事業計画なんて当たらないよ(・・・?)

事業計画書

『値決め ✕ 資金調達の専門家』せんぼんです。

皆さんは事業計画を作成されていますか?

私の知る限り、事業計画作成はハードルが高いと感じている経営者の方々は多い様です。それが故に、計画作成を敬遠してしまうこともあるのでしょう。もっとも事業計画の作成にかかる負担は、深く作り込むならば難易度も上がり作成時間も掛かるのでしょうが、初めからあまり気負わずにまずは基礎的な内容で作成を始めてみるのも手です。私は事業計画のセミナーを商工会議所・商工会様で実施する事がありますが、初歩としてA3の紙一枚に事業計画をまとめ上げて頂くことから始めるようご提案しています。まず第一歩を踏み出さないと、次に繋がらないので。

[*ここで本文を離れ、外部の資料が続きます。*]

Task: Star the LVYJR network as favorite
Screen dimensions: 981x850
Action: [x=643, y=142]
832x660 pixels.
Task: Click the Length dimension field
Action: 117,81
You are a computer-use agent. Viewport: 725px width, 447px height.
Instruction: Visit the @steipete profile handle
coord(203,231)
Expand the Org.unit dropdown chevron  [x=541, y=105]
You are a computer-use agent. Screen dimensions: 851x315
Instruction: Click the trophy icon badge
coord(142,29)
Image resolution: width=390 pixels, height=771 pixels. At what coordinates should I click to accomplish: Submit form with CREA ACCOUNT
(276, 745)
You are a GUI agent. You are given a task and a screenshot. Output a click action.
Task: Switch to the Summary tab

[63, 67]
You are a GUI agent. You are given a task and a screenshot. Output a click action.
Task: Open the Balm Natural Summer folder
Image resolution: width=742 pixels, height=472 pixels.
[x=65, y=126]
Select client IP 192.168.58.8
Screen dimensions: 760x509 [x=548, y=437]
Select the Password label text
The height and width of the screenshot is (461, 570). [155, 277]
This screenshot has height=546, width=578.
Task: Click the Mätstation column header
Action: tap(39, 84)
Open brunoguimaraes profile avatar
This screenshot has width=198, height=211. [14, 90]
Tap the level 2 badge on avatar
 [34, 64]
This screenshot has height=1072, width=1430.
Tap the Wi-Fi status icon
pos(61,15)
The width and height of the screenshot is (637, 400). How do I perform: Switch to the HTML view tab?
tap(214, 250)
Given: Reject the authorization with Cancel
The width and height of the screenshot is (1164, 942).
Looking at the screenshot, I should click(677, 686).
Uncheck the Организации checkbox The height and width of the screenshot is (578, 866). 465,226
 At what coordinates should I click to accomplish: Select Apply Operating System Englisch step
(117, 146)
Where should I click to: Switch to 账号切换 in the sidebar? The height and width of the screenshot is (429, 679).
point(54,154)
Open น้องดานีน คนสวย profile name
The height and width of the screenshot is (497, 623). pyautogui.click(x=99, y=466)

さて、「そもそも事業計画を作るべきなのか?」という疑問を持つ方もおられますが、私の結論は「作るべき」です。少なくとも企業を存続・成長させたいのならば、作るべきです。事業計画というものは、言ってみれば「目標とする会社の姿を描き、その達成手段を決めること」に他なりません。つまり、目標達成の作戦を立てることです。ではなぜ作戦を立てなければならないのでしょうか?

かつての高度成長期なら「頑張って良い商品を作って売る」ことで稼ぐことは出来たと思いますが、それは需要が旺盛な割に供給が追いついていないという市況がベースにあったからです。しかし商品が売れない供給過多の現代においては、作戦無しに成長は困難です。ですから、私は顧客企業の社長さんに「(良い意味で)策士になりましょう」とお話しすることもあります。

もちろん、計画を作っただけで満足してはいけません。計画と実績のギャップを随時検証して、そのギャップの発生理由を考えて対策を練ることこそ、計画を作成する価値なのです。時々「事業計画なんてどうせ当たらない」と言う人もおられますが、当たるか否かは重要ではありません。

ソフトバンクの孫正義さんは企業経営において目標を持つ重要性について、「まず登る山を決める」とおっしゃっています。登る山がはっきりすれば、その山を攻略するために必要な装備の調達・知識の習得・体力作りなどの準備が整います。ぶらぶら散歩していたらいつの間にかエベレストの頂上にいた、などという事はあり得ない訳です。

別の機会に事業計画の作成についても書いてみたいと思います。なぜなら、事業計画は資金調達において欠かせない要素なので、全ての経営者が知っておく必要があるからです。